Let's not ignore these gems on self-control, table saws and HPV infection
Pity the diligent researchers who went up against the Big Medical News of the week. Their papers might not have gotten as much attention as studies about PTSD (quick administration of morphine after a traumatic event might preempt the condition) or the nation's weight (Americans have finally grown weary of the term "obesity epidemic" and started cutting back), but they caught our eye. So we're sharing...- Rather than curse your lack of self-control -- too many chips, cigarettes or drinks, too few morning jogs, salads or normal portions -- maybe you should just get new friends. That's our conclusion anyway. What University of Georgia researchers found was that people with good self-control enhance our ability to practice the same. Similarly, the excess-prone can erode our self-control. Simply thinking about the respective types was enough to have an effect on behavior.
On second thought, maybe you should keep your fun friends and just think about your dour acquaintances when you're out having a good time. Here's the news release -- plus the abstract
from the series of studies, published in the Personality and Social Psychology Bulletin (this abstract's really only useful if you want to purchase a copy of the research).
- Table saws are a menace to fingers and thumbs -- and they're no less of a threat today than they were 18 years ago. Their nonoccupational (often translated as "amateur") use resulted in about 565,670 emergency room visits from 1990 through 2007, an average of about 31,000 a year. The total number of injuries rose 27%, but the rate of injuries, based on population, was pretty much the same.
Most injuries were, unsurprisingly, to the fingers and thumbs, and men accounted for 97% of the injuries. So say researchers from the Center for Injury Research and Policy at Nationwide Children’s Hospital in Columbus, Ohio. Here's the abstract, published online in the Journal of Trauma, and the news release.

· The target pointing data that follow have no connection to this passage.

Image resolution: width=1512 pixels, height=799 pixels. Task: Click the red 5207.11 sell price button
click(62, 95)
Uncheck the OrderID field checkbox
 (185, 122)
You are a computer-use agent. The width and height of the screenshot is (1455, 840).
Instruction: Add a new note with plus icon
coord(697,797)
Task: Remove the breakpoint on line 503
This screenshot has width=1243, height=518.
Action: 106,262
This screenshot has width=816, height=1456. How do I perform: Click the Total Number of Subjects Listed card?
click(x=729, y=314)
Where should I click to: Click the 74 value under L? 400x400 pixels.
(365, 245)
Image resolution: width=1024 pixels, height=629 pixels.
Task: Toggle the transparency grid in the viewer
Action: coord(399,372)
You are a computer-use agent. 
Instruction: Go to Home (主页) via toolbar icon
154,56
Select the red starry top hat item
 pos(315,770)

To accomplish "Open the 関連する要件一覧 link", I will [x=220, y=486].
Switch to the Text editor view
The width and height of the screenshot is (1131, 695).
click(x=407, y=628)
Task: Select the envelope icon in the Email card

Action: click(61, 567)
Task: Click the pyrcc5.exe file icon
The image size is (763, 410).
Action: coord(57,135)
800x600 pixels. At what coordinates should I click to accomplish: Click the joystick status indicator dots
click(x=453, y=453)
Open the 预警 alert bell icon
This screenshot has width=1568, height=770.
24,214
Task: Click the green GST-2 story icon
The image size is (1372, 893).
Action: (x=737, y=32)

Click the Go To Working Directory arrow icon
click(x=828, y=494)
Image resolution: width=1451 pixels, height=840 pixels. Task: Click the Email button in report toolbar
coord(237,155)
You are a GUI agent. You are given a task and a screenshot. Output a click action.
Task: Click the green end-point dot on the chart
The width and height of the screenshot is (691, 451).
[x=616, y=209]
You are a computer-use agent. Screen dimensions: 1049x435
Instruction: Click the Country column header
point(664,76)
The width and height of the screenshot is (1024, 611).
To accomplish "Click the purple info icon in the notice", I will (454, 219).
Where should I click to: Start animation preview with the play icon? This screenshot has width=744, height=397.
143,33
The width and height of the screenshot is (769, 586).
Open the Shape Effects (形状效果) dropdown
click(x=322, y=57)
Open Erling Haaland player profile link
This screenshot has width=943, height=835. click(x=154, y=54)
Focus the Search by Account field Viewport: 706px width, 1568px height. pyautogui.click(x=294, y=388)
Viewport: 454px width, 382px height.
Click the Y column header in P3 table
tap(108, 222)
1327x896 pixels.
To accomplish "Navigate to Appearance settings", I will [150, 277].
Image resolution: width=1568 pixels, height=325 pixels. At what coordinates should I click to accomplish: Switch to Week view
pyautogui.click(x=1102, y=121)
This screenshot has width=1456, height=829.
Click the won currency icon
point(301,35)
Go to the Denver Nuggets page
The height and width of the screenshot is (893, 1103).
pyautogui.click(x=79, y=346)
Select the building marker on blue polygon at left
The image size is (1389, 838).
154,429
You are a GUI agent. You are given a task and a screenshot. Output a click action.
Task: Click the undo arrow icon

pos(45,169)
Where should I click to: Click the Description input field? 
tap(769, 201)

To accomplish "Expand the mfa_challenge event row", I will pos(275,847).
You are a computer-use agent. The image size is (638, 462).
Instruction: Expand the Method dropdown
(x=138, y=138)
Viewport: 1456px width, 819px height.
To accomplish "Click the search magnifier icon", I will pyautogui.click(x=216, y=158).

- Ah, young love. It rarely spares a thought for HPV infection. But it should -- 56% of young adults in a new sexual relationship have human papillomavirus; 44% have a type that can lead to cancer. New relationships are when HPV transmission is most likely.
Here's the abstract in the journal Sexually Transmitted Diseases, another one in Epidemiology and the news release from McGill University. Also of note: The name of the study is the HITCH Cohort. And condoms were found more likely to protect men than women.
-- Tami Dennis
Photo: How many you eat could depend on your companions. Choose wisely.